04-09-2006 09:28 AM - edited 03-03-2019 12:20 PM
Hi,
If a customer is having two uplinks & 2 downlinks, totally based on static routes, now the cust wants to peer with that ISP using BGP, now can he use MED to steer traffic-typeA through one downlink & Traffic-typeB through 2nd downlink & how to distribute traffic on uplinks. kindly discuss the case when peering with one ISP for all four links & peering with two ISPs also
Akhtar
04-09-2006 11:23 AM
Your downlinks are different from uplinks?
BGP MED can be used to influence what traffic enters your AS/Network. Lower MED is better. This will work if the customer has at least two distict subnets advertised to the ISP. Any traffic for one subnet goes through one link and the other link carries traffic for the other subnet.
Hope this helps.
04-09-2006 12:31 PM
Hello,
MED can be used to influence return path selection, if you are connected to one ISP and you have two subnets to announce. The ISP has to agree not to use any "stronger" metric like local preference.
In case you are connected to two ISPs then MED will not help you, because it will not be compared for different AS paths. In principle it could be possible, but the two ISPs typically will not agree to reconfigure their whole AS for a specific customer.
In case you are connected to two ISPs then AS path prepending is probably the best option. By prepending your own AS number when sending an update to the backup ISP you will make this path worse, so that the backup ISP will also send the traffic for this specific subnet through the primary ISP.
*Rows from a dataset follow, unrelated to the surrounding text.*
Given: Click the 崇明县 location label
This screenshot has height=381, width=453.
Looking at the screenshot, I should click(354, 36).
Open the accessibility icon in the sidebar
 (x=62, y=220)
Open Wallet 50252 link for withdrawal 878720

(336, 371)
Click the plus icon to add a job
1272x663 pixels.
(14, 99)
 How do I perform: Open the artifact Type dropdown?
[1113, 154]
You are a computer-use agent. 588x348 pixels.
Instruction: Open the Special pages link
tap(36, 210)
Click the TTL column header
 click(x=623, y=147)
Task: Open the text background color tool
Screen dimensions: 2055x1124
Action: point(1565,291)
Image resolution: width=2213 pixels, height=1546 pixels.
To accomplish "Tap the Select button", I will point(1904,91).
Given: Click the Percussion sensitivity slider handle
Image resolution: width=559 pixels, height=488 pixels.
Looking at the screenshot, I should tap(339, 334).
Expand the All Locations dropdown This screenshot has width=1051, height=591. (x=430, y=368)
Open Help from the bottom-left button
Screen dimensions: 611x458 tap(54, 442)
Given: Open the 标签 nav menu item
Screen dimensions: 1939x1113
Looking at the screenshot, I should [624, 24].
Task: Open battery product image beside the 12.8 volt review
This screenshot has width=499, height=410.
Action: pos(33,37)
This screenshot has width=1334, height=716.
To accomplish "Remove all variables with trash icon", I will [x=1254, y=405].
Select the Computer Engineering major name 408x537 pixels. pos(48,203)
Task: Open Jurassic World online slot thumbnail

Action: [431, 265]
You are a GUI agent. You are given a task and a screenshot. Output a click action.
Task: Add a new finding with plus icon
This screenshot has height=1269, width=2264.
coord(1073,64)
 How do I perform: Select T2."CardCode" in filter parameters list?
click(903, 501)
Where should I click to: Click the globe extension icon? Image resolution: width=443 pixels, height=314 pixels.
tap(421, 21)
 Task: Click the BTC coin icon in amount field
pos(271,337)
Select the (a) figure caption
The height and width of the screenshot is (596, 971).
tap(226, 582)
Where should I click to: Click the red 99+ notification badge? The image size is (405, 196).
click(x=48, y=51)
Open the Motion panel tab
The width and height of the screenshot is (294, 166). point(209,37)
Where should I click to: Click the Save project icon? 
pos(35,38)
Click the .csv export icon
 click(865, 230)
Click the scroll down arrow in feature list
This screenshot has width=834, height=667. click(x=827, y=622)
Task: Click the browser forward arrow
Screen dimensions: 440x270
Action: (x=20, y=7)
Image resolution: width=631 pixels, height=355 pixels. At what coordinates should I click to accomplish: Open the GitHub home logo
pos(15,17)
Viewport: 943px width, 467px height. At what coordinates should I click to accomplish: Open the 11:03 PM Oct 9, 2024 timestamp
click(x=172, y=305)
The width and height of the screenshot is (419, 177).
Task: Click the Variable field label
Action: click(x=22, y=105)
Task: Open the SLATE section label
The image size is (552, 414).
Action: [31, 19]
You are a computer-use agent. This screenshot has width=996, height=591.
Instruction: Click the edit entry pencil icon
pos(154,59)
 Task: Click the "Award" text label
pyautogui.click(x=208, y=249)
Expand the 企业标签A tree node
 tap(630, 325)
Again this requires two subnets (each at least /24).
For outgoing path selection you can use local preference. the higher value will be prefered. All these "tricks" are based on the BGP path selection mechanism. So to fully understand all options I would recommend to read "BGP Best Path Selection Algorithm" at
http://www.cisco.com/en/US/tech/tk365/technologies_tech_note09186a0080094431.shtml
Hope this helps! Please rate all posts.